このページではTPUを使った3Dプリントに関する取り組みについてまとめていきます。新しいものを作り次第随時加筆していく予定です。
Hinged tessellation
tessellationとは、図形を使って平面を敷き詰めることです。そしてhinged tessellationとは、図形の敷き詰めに加えてそれらの図形がヒンジで接続されて回転できるようになっているものです。
正方形のhinged tessellation
恐らく最もベーシックなhinged tessellationです。正方形同士がヒンジで接続されて1自由度で動きます。今回はそれぞれの正方形に矢印をつけて3Dプリントしてみました。回転の様子がわかりやすくなり、変形の前後で矢印の向きが揃ったり互い違いになったりします。
正方形hinged tessellationのアレンジ
正方形のhinged tessellationは、頂点の位置を固定すればそれぞれの辺を単一の曲線で置き換えられることに気が付きました。下の画像はGeoGebraを使用して作成したアニメーションで、正方形のそれぞれの辺を単一のベジェ曲線に置き換えています。2つの黒い制御点を動かすことでリアルタイムに変形させることができます。
辺の置換で得られるhinged tessellationをいくつか3Dプリントしました。
正六角形のhinged tessellation
正六角形が敷き詰められたハニカム構造をhinged tessellationにしてみました。
星形と正多角形の変形構造
六芒星と正六角形
六芒星と正六角形から構成される構造です。
五芒星と正十角形
五芒星と正十角形から構成される構造です。先ほどまでのhinged tessellationと似ていますが、このパターンは平面を充填することができません。

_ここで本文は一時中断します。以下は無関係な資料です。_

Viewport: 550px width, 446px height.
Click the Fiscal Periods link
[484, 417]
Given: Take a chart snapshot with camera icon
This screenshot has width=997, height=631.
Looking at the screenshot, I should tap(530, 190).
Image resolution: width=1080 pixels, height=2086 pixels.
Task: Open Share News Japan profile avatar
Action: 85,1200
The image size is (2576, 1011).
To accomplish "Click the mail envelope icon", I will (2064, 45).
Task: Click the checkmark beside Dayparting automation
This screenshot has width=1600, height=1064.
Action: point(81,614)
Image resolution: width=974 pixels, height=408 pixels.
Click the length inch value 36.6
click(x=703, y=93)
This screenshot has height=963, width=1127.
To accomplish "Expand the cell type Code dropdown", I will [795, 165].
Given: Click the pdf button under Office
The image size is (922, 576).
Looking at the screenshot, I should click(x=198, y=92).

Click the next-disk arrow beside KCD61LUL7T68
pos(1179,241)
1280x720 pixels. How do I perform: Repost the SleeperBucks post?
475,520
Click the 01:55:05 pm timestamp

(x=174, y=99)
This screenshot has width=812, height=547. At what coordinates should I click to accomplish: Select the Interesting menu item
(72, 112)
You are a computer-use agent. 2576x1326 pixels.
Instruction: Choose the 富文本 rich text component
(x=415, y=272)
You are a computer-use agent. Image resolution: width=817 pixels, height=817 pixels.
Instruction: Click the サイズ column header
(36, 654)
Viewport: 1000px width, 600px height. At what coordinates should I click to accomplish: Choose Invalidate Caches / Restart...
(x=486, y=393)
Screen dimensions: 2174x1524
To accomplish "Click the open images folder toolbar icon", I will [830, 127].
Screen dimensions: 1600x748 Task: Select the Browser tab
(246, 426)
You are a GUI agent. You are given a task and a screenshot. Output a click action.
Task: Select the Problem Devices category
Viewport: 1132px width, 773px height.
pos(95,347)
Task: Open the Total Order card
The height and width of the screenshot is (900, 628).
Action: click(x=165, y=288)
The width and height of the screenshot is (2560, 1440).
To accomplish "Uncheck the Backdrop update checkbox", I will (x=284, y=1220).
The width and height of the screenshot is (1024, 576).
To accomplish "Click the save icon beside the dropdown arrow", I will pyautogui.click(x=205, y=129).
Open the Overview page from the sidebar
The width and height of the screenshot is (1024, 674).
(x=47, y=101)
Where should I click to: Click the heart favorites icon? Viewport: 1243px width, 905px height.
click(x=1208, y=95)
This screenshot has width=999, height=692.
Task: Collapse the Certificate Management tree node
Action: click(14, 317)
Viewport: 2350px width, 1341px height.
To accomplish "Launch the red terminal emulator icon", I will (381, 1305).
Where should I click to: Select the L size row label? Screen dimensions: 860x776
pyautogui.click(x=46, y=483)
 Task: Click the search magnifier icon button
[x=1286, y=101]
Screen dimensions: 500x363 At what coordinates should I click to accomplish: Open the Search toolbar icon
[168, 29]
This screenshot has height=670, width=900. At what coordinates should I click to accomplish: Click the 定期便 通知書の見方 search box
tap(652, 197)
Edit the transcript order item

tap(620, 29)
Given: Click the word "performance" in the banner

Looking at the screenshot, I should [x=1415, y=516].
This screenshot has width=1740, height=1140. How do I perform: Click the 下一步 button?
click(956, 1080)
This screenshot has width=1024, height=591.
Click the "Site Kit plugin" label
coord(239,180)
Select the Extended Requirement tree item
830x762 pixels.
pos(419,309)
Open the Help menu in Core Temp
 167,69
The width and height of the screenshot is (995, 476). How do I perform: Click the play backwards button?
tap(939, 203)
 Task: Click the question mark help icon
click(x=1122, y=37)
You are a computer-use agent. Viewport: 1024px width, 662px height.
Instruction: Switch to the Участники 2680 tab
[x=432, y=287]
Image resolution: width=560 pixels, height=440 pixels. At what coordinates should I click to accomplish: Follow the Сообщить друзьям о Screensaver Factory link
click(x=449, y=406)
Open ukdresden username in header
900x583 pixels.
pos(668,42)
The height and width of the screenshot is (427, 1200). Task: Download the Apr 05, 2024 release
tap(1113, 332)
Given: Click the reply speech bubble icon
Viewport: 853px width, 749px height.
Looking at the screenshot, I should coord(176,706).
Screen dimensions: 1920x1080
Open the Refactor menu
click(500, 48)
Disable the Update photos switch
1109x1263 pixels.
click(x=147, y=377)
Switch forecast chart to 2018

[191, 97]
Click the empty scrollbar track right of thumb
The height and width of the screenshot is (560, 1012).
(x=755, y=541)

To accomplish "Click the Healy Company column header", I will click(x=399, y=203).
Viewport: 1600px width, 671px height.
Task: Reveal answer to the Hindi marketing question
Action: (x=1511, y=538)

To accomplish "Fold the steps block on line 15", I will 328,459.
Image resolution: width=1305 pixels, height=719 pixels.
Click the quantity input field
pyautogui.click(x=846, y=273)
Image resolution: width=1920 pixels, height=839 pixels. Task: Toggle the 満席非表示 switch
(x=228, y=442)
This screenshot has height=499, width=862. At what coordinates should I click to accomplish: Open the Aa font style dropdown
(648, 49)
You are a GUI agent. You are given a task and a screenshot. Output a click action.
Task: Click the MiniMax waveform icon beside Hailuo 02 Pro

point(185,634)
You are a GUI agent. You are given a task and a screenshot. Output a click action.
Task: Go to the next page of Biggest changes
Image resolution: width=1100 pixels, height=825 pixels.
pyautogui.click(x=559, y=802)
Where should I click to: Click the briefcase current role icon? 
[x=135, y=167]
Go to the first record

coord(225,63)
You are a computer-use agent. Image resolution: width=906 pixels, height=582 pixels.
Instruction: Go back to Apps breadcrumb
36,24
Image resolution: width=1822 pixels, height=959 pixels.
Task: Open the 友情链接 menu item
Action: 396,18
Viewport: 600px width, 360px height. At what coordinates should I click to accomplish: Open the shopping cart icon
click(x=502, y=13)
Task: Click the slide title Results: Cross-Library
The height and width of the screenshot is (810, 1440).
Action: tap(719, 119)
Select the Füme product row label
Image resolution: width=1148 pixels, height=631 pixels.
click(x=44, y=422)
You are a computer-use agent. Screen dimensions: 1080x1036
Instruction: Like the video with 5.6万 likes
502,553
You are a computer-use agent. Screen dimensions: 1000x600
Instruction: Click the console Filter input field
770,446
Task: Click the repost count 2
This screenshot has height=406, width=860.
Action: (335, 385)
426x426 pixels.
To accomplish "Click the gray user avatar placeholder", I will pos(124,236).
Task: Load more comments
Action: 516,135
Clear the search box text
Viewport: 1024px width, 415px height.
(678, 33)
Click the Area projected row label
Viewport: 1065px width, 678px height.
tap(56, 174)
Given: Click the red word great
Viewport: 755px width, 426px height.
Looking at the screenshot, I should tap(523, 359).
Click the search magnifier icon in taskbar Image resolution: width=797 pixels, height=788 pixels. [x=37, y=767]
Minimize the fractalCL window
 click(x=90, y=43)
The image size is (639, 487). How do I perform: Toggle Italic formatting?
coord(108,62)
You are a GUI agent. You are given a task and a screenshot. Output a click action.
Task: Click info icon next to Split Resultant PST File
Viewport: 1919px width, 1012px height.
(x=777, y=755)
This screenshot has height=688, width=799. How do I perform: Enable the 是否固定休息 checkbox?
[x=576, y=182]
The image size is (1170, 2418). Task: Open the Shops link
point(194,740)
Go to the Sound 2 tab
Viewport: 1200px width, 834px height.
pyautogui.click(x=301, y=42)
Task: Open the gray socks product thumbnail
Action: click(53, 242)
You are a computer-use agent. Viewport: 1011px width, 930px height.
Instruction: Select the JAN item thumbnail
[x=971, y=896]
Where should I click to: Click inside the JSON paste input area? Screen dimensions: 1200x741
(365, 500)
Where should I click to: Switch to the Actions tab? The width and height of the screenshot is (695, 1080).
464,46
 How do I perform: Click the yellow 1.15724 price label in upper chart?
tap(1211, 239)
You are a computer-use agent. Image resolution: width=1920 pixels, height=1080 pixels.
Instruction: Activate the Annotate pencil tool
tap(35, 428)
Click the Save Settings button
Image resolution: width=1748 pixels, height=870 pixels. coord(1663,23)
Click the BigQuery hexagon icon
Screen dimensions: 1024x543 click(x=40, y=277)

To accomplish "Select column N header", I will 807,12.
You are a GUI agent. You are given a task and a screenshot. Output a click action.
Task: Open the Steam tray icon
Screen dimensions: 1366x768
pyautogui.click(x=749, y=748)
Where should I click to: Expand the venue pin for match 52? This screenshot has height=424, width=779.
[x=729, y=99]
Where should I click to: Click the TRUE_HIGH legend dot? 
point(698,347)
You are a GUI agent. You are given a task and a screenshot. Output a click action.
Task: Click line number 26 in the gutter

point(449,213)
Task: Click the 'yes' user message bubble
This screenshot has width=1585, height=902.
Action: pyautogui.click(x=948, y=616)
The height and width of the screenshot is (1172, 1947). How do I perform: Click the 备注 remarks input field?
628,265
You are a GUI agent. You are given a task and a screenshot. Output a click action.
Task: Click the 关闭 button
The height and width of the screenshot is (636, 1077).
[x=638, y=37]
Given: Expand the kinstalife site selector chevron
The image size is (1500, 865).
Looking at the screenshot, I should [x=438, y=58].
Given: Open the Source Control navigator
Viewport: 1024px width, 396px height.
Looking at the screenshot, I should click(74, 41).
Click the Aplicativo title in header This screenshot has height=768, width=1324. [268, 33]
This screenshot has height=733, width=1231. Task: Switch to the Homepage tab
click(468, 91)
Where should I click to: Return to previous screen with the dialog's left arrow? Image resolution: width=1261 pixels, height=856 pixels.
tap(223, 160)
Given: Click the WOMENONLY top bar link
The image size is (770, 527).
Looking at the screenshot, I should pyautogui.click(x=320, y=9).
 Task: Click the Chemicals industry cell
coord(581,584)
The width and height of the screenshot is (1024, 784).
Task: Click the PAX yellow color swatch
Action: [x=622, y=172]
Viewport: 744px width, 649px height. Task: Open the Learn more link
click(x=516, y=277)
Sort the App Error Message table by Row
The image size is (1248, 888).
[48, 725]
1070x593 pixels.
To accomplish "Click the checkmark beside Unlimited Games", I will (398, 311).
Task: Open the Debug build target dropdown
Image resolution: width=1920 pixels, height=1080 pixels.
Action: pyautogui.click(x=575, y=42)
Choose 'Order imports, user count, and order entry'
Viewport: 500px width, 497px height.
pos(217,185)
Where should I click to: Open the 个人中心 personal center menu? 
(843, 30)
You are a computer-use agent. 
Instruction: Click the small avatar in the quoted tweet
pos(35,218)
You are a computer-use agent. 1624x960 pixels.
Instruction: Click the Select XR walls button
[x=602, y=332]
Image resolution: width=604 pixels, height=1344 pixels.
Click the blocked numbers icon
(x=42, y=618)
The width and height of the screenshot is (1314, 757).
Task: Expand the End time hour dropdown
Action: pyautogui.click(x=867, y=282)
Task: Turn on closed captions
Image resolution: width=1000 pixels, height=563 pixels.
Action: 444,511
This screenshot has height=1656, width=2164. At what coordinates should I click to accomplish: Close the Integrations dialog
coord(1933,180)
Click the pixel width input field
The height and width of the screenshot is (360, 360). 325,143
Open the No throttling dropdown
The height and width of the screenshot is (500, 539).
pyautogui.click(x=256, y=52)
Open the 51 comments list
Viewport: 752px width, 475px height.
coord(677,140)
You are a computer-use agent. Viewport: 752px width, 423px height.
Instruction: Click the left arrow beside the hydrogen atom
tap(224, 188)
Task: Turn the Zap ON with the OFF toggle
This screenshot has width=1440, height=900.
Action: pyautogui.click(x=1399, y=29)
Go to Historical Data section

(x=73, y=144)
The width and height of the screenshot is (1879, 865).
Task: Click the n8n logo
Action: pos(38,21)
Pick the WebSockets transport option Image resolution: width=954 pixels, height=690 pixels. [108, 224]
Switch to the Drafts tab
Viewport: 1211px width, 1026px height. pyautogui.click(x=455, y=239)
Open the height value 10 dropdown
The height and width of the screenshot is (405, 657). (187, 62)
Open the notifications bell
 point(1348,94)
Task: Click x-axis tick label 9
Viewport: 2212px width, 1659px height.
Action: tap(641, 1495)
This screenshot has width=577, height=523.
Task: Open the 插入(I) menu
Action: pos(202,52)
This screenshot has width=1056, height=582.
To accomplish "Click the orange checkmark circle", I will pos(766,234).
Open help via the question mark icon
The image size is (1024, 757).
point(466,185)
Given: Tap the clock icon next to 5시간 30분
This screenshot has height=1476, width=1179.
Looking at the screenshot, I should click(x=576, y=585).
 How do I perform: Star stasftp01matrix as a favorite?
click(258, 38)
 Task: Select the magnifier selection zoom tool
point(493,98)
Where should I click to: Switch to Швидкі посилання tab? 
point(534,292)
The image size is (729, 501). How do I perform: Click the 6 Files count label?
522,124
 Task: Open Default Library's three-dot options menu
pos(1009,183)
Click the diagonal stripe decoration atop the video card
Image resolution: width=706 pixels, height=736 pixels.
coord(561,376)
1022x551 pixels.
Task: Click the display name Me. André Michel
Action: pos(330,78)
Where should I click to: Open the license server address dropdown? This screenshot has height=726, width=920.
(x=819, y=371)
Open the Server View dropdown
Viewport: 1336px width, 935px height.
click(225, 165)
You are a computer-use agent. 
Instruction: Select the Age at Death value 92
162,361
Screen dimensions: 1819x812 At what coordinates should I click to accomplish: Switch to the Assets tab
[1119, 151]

この構造を正十二面体に拡張することを考えました。正十二面体は正五角形12個で構成されています。正十二面体のそれぞれの面をこの五芒星の平面機構に置き換えて、正十二面体の各頂点にジョイントを設けて接続します。私の考えではこの構造は1自由度を持つはずです。まずはGrasshopperを使ってアニメーションを作成しました。
実際に3Dプリントします。五芒星の構造に5つの穴を開け、ジョイントと結束バンドで固定しました。ある程度満足する結果にはなりましたが、もっと滑らかに動かせるよう改良していくつもりです。
その他
その1
正三角形と、正三角形を4つ並べた図形の二種類の図形から構成される変形構造です。
その2
帯状に格子を配置したような構造です。作成前からなにか動作を予想していたわけではなく、なんとなく3Dプリントしたものです。裏返したりして遊ぶことができます。